All Supermarket Science Materials are primarily geared toward students in elementary and secondary schools, as well as their parents and teachers, but can be expanded to higher grades. The activities are designed to advance the understanding of concepts of biology, ecology, geology, and sociology based on local resources like a backyard or a local grocery store. All of the materials in this set and others link the Core Curriculum Standards. Use them to focus the activities to a particular grade level.
There are also LEARN, SHOW, USE, DO, and TEACH pages. LEARN pages are designed to be given to the students. They contain explanations, stories, or diagrams. SHOW pages usually present interesting photographs or illustrations that demonstrate specific concepts. USE pages are created as supplemental materials for the activities and experiments. Plant Cards are examples of USE pages. And finally, the DO pages contain the actual activities and experiments. Please use the back of these pages as scrap and add additional pages as needed.

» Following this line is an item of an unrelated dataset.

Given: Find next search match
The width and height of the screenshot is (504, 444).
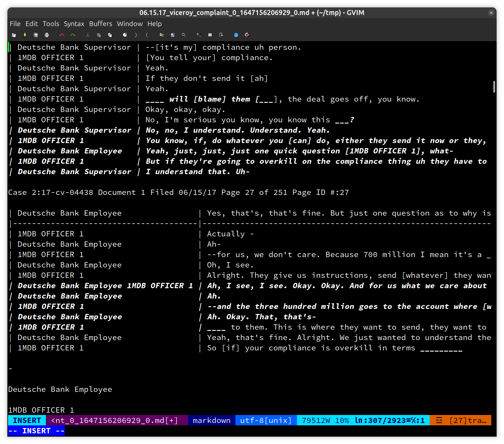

Most DO pages have a What You Need list of items in the margin under the title of the activity. This is a quick reminder for what children should have while doing the activity. It might look something like a list on the right: Paper Clip, Pencil, Scissors, Balloons, etc. Some of the activities in this set use cards. Creating taxonomies is part of the scientific process. The card games and activities allow kids an opportunity to practice this skill.
There are many activities which can be done using information about plants and food. This set shows some possibilities. We encourage you to come up with others. Think of these activities as inspirational examples, jumping off points.
At the end of this class, ask your students: Is there such a thing as a vegetable? Is a “vegetable” a botanical term or just a convenient word to refer to savory plants?